国内での利用規模は公表されていないが、グローバルでは有料ユーザーが180万人、7万7000社がGitHub Copilotを利用しているという。
「GitHub Spark」で10億人の開発者を支援するプラットフォームに
AIを搭載したGitHub Copilotは、コーディング支援による効率化の支援が主な目的だった。GitHubはこれをフェーズ1と位置付けており、今後は次なるフェーズ2へ進むとしている。
その具体的な取り組みの一つが、GitHub Copilotのマルチモデル化だ。以前はOpenAI Codexをベースとしたモデルによりコードを生成していたが、新たにAnthropicのClaude 3.5 Sonnet、GoogleのGemini 1.5 Pro、OpenAIのGPT-4o、o1-preview、o1-miniへの対応開始を発表している。
「単に複数モデルの中から好みのモデルをユーザーが選択するだけでなく、開発者の作業内容をGitHubが読み取って最適なモデルを提案するといった使い方もできる。マルチクラウドや複数のアプリケーションを使った開発も当たり前になる中で、GitHubがAIモデルのハブとしても機能する」(山銅氏)
年次イベント「GitHub Universe」では、CEOのThomas Dohmke氏が「1 billion developers(10億人の開発者)」のビジョンを示したという。これを実現するために打ち出したツールが「GitHub Spark」である。
GitHub YouTubeチャンネルより
同ツールはプログラミング言語を記述しなくても、日本語など自然言語でアプリケーションを開発できる。デザイナーやプロダクトマネージャー、セキュリティ担当者など、ソフトウェアエンジニア以外の人材も開発者として支援するとのことだ。自然言語でプロトタイプを迅速に作り、その後に開発者がプログラミング言語で微調整する、といった使い方もできる。

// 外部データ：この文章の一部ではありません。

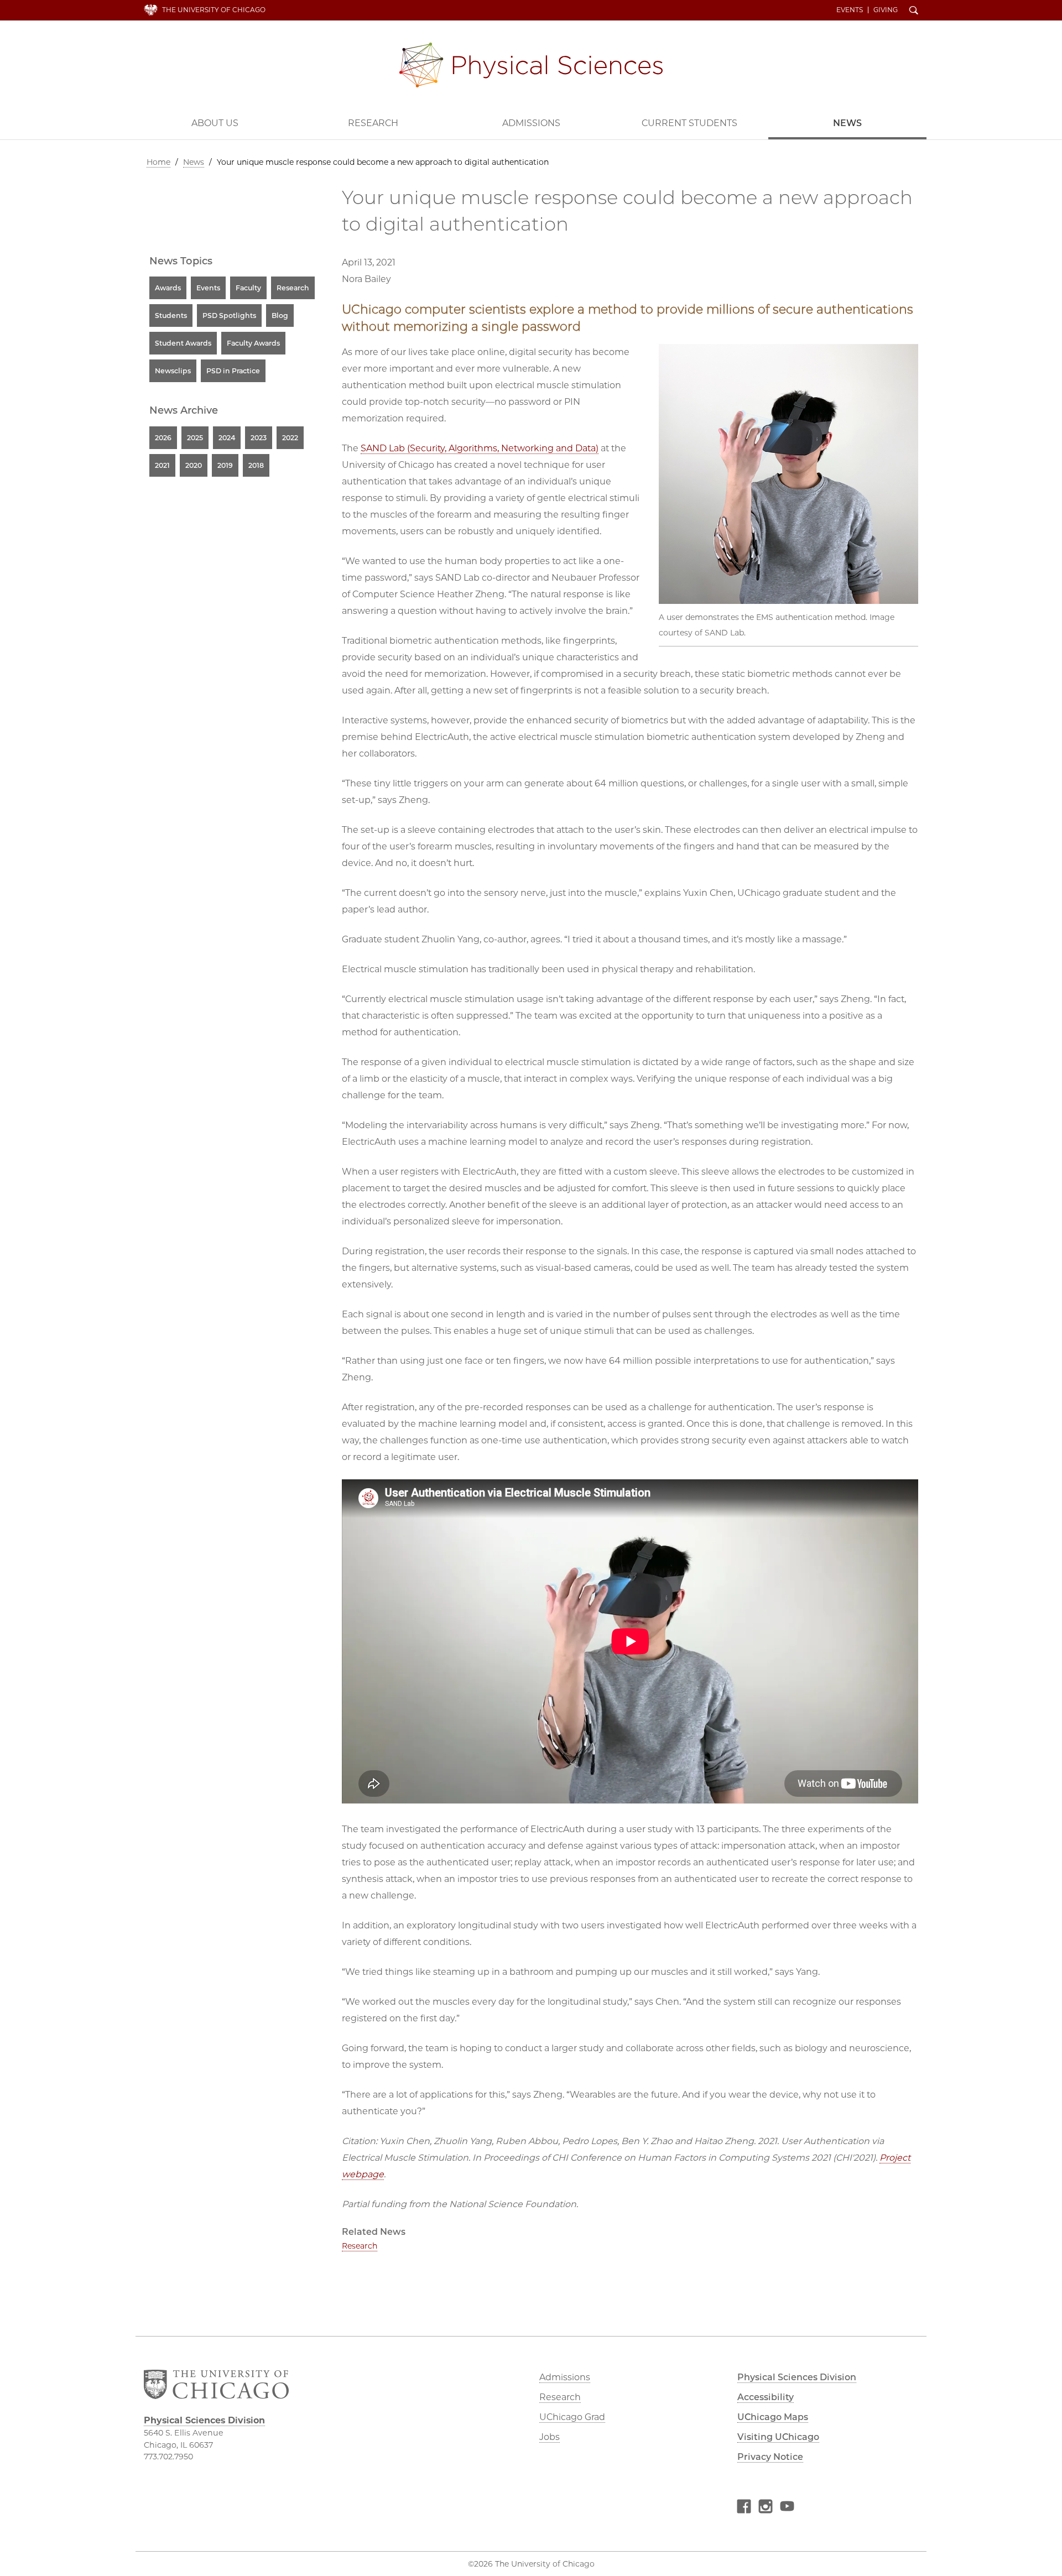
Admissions (531, 123)
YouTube (787, 2508)
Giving (885, 10)
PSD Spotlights (229, 315)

生成したプロトタイプは外部にも共有でき、外部のコミュニティに公開すればブラッシュアップして機能やユーザビリティを高められるとのことだ。
「GitHub Sparkによって、ソフトウェア開発を特殊な専門家だけのものではなく、民主化できるだろう。これによってアイデアの具現化を加速できるようになるはずだ」(山銅氏)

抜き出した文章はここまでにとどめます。